Potassium ion (K+) channels regulate the membrane potential in smooth muscle cells. Efflux of K+ due to the opening of K+ channels in vascular smooth muscle cause membrane hyperpolarization [16]. The closure of voltage-gated calcium channel (VDCC) leads to a reduction in extracellular Ca2+ entry and cause vasorelaxation [17]. Our present study showed that, at 2.0 mg of WF-LPWE significantly inhibited the contraction induced by potassium chloride (KCl) at 30–90 mM, suggesting that the opening of K+ channels involved in the vasorelaxant effects only at higher dose of WF-LPWE. Furthermore, the vasorelaxant effect of WF-LPWE did not significantly inhibited by glibenclamide, a non-specific ATP-sensitive K+ channel blocker. Therefore, our finding suggested that the vasorelaxant effect of WF-LPWE was much lesser contributed by VDCC rather the ROCC.

Both, α1-adrenergic and β-adrenergic antagonist, prazosin and propranolol, were respectively found to have no significant influence on the WF-LPWE induced relaxation, suggesting that adrenergic receptors-blockade is not a factor in the reduction of PE-mediated contraction by WF-LPWE.
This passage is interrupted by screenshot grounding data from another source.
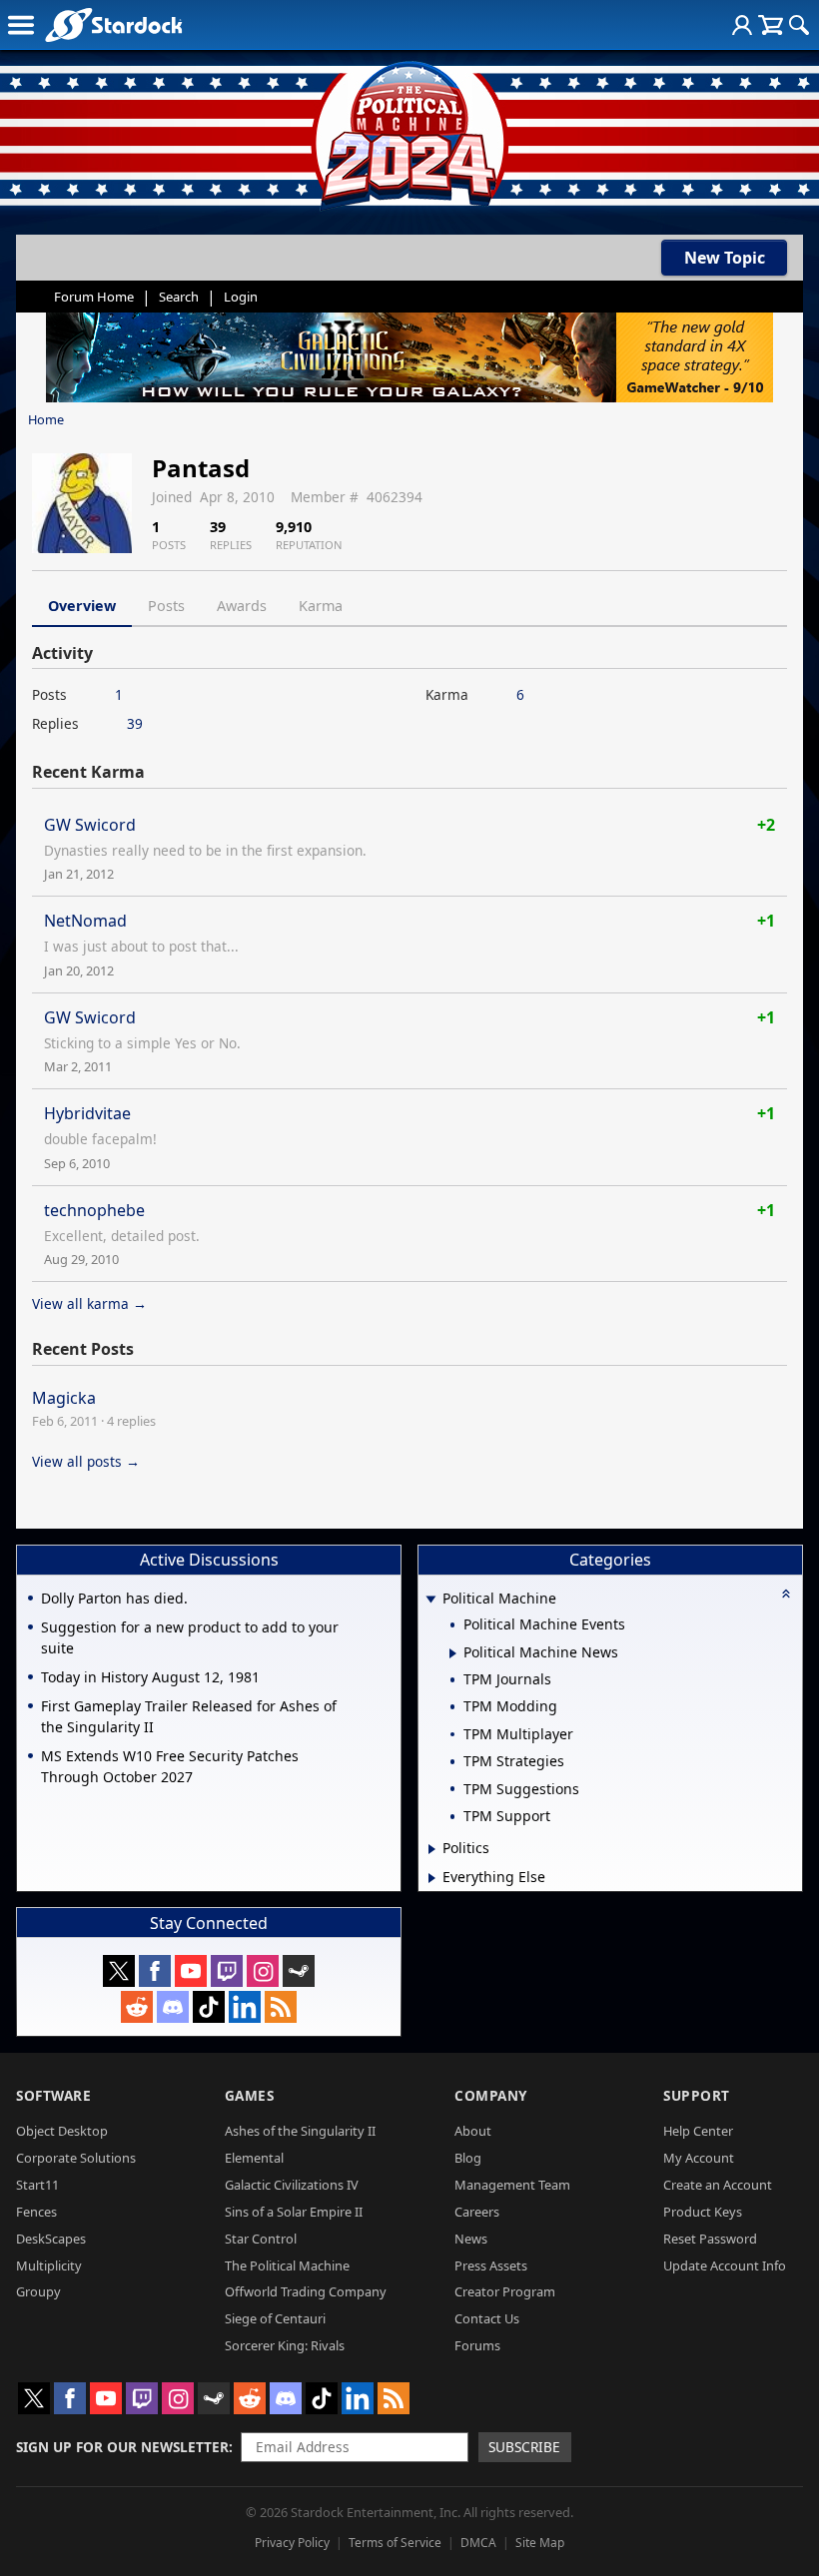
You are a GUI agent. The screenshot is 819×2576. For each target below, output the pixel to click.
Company (490, 2095)
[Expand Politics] (431, 1849)
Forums (477, 2345)
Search (179, 297)
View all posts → (86, 1461)
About (472, 2131)
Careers (476, 2212)
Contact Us (486, 2318)
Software (53, 2095)
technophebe (94, 1210)
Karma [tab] (321, 605)
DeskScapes (51, 2239)
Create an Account (717, 2185)
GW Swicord (90, 825)
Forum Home (94, 297)
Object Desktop (62, 2131)
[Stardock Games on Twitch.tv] (227, 1971)
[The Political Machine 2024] (409, 130)
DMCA (478, 2542)
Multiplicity (49, 2265)
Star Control (261, 2239)
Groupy (38, 2291)
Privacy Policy (292, 2542)
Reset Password (710, 2239)
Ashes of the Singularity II (300, 2131)
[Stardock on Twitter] (119, 1971)
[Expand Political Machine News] (452, 1653)
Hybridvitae (87, 1113)
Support (696, 2095)
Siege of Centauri (275, 2318)
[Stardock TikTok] (209, 2007)
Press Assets (490, 2265)
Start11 (37, 2185)
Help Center (698, 2131)
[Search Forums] (799, 25)
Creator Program (504, 2291)
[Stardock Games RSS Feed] (281, 2007)
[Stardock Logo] (113, 24)
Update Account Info (724, 2265)
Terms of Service (395, 2542)
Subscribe (524, 2446)
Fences (36, 2212)
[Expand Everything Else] (431, 1878)
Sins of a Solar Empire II (294, 2212)
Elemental (254, 2158)
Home (46, 419)
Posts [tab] (166, 605)
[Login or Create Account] (742, 25)
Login (241, 297)
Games (250, 2095)
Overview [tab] (82, 605)
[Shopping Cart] (770, 25)
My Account (698, 2158)
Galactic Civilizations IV (292, 2185)
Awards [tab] (242, 605)
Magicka (64, 1398)
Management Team (512, 2185)
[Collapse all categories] (786, 1594)
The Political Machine (287, 2265)
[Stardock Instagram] (263, 1971)
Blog (467, 2158)
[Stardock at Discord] (173, 2007)
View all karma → (89, 1303)
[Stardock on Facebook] (155, 1971)
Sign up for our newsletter (122, 2446)
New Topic (724, 258)
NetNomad (85, 921)
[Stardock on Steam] (299, 1971)
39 (135, 723)
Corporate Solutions (76, 2158)
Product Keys (702, 2212)
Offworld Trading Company (306, 2291)
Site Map (539, 2542)
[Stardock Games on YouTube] (191, 1971)
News (470, 2239)
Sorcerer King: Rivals (285, 2345)
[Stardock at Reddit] (137, 2007)
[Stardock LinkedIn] (245, 2007)
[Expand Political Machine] (430, 1600)
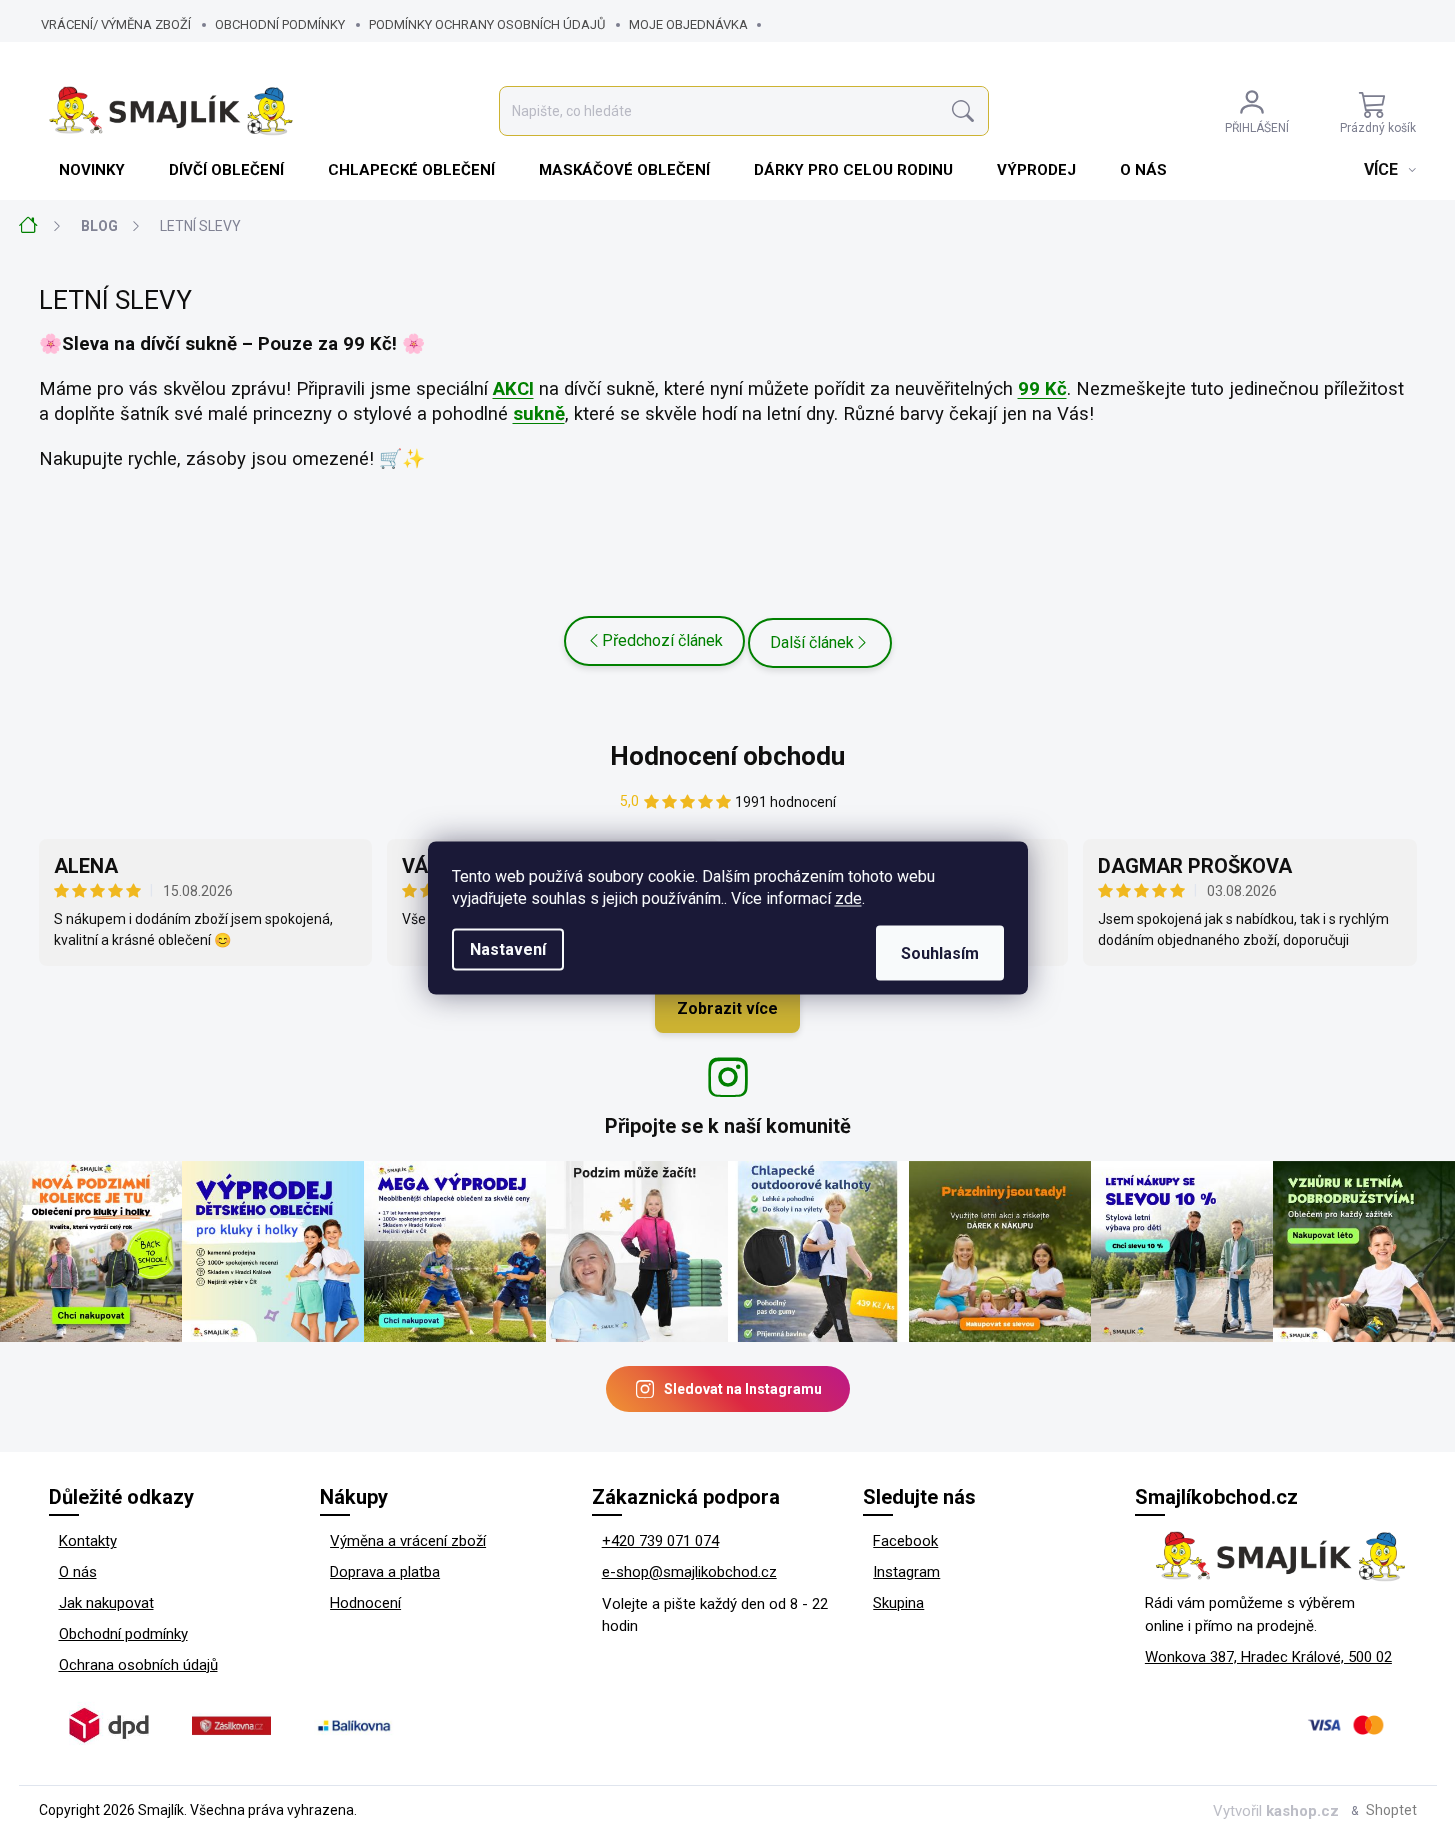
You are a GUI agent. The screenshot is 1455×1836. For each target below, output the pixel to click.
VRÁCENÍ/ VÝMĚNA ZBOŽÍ (116, 24)
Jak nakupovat (106, 1603)
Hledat (963, 111)
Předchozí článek (662, 640)
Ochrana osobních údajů (138, 1665)
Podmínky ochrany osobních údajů (487, 24)
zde (848, 898)
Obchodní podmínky (280, 24)
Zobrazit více (727, 1008)
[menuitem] (94, 170)
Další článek (812, 642)
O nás (78, 1572)
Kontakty (88, 1541)
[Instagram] (728, 1077)
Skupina (898, 1603)
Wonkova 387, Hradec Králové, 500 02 (1268, 1657)
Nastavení (508, 949)
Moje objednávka (688, 24)
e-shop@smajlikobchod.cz (689, 1572)
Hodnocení (365, 1603)
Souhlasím (940, 953)
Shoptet (1391, 1810)
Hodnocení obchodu (727, 756)
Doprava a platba (385, 1572)
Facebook (905, 1541)
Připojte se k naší (728, 1126)
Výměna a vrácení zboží (408, 1541)
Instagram (906, 1572)
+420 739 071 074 (660, 1541)
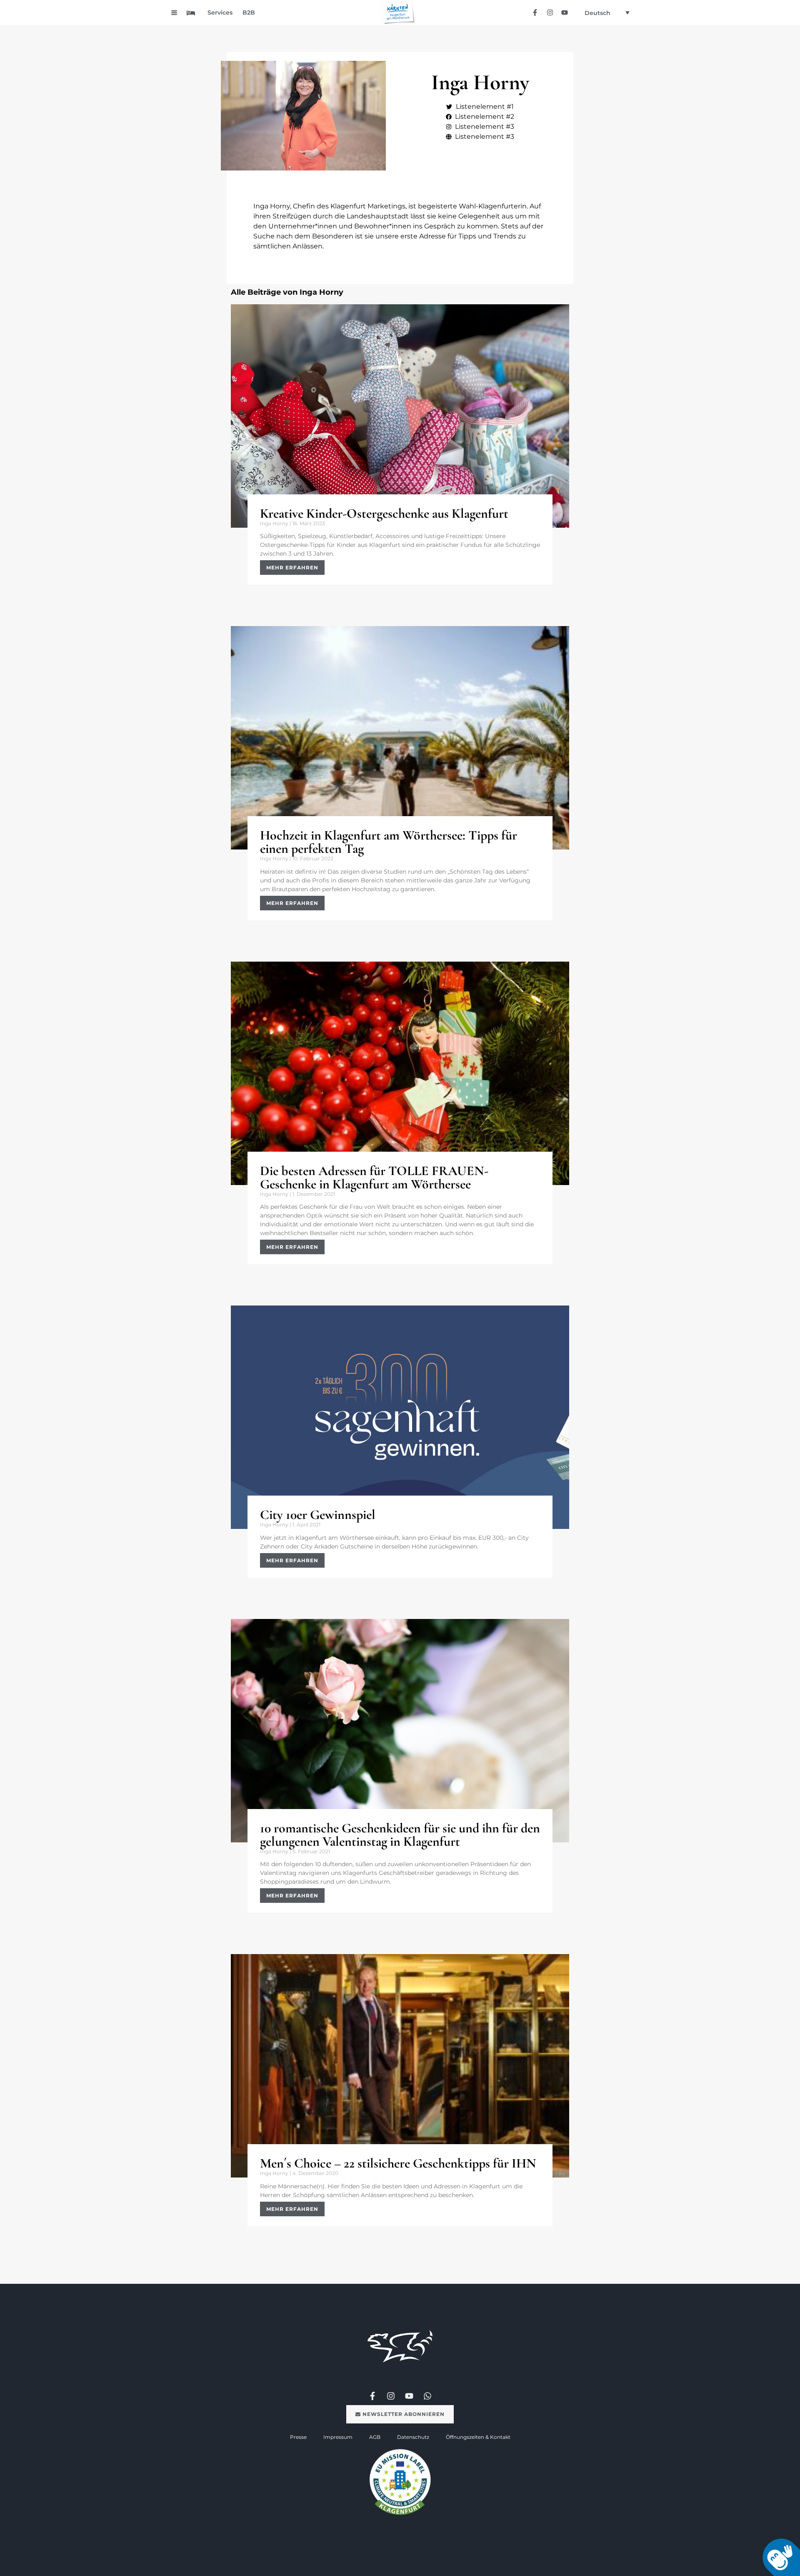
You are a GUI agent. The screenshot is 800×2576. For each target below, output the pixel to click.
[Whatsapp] (427, 2396)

L. pumila contains several bioactive compounds that contribute to the pharmacological properties associated with cardiovascular activities. Previous study by Yusoff and Mohamud, (2011) reported that gallic acid, a well-known antioxidant had been identified in the water extract of L. pumila var. alata [7]. Furthermore, study had demonstrated that gallic acid possessed both, endothelium-dependent vasorelaxant and antihypertensive activities. Gallic acid may have a synergic therapeutic effect on vascular diseases associated with endothelial dysfunction and hypertension [18]. In our study, reverse-phase HPLC was used to identify the biomarker compounds that may contribute to vasorelaxant effect of WF-LPWE and revealed the presence of two biomarker compounds; there were gallic acid and catechin. Thus, we believed that the vasorelaxant effect exhibited by WF-LPWE in our study was contributed of these two biomarker compounds. Recently, Jin et al. (2017) suggested that gallic acid may have promising therapeutic effect on cardiovascular diseases, such as hypertension and cardiac hypertrophy based on their study that gallic acid potentially lowered systolic blood pressure in rats with essential hypertension through inhibition of vascular contractility and reducing aortic wall thickness [19].

Conclusion

The inhibitory effects of WF-LPWE on the contractions induced by Ca2+ release from the intracellular sarcoplasmic store and the Ca2+ influx of extracellular calcium suggests a calcium channel blockade of ROCC involved in the vasorelaxation process. Therefore, WF-LPWE exerts its vasorelaxant effect possibly by inhibiting the release of calcium from intracellular calcium stores, antagonising the receptor-operated calcium channels, and inhibiting formation of inositol 1,4,5-triphosphate. WF-LPWE vasorelaxant effect is mediated via NO-independent direct involvement of sGC/cyclic GMP pathway. Gallic acid and catechin might have been playing important roles for the vasorelaxation activities of WF-LPWE.

Conflicts of interest

We wish to inform that there is no known conflict of interest associated with this publication.